To feed the growing world population, we need to shift from meat consumption to vegetable proteins, not only in the wealthy parts of te world, but also in developing countries.
A fuller use of crops, both for their nutritional value as building blocks for food products and the secondary effect on the local economy as local processing leads to new jobs and opportunities.
“Our project focuses on sustainable protein transition,” Matser says. “Less food from animal sources and more from vegetables. This is an issue that many people in the rich parts of the world are focusing on, and it should also be highlighted in developing countries to avoid people going through the same cycle as us. History shows that, as prosperity increases, meat consumption also grows. If this also happens in Africa, it will become increasingly difficult for humanity to survive on this planet. We will run out of space for cattle, there will be extreme water shortages and we will see an enormous rise in the emissions of CO₂ and ammonia. The world cannot afford these effects so it is important to make the transition, locally, from food rich in animal protein to food rich in vegetable protein. Not just here, but everywhere in the world.”
‘We want to process crops in a way that provides ingredients which the local inhabitants can use in new products’

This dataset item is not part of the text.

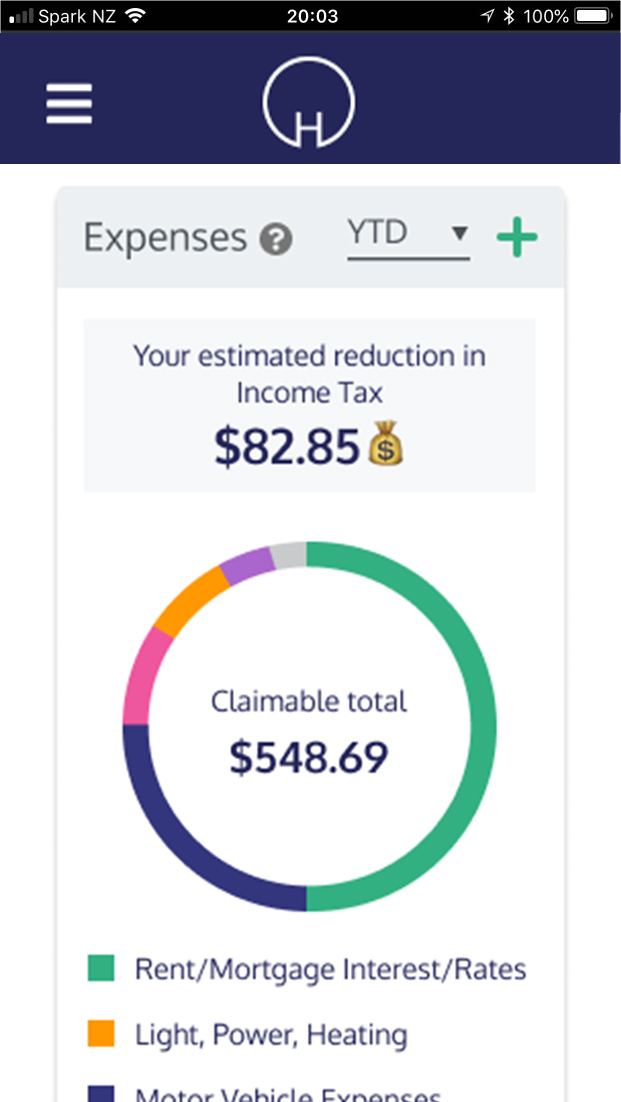Image resolution: width=621 pixels, height=1102 pixels.
Task: Open the YTD period dropdown
Action: coord(408,238)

How is Matser planning to do that? “We are studying functional fractioning,” she explains. “This is a clever use of crops that allows the population to eat them right after the harvest or use them as a source of protein until the next harvest. That starts with the choice of a target region where we want to begin. I would like to spend the first six months studying the circumstances there. What diet do the people have? What crops do they grow? What are the customs and needs with regard to nutrition? And how is the infrastructure? All of these factors are important, as is the possibility to create a solid project organisation on location together with the local inhabitants. Where possible, this organisation should continue to build on existing networks and platforms. Social acceptance will be just as important as technological contributions in this project.”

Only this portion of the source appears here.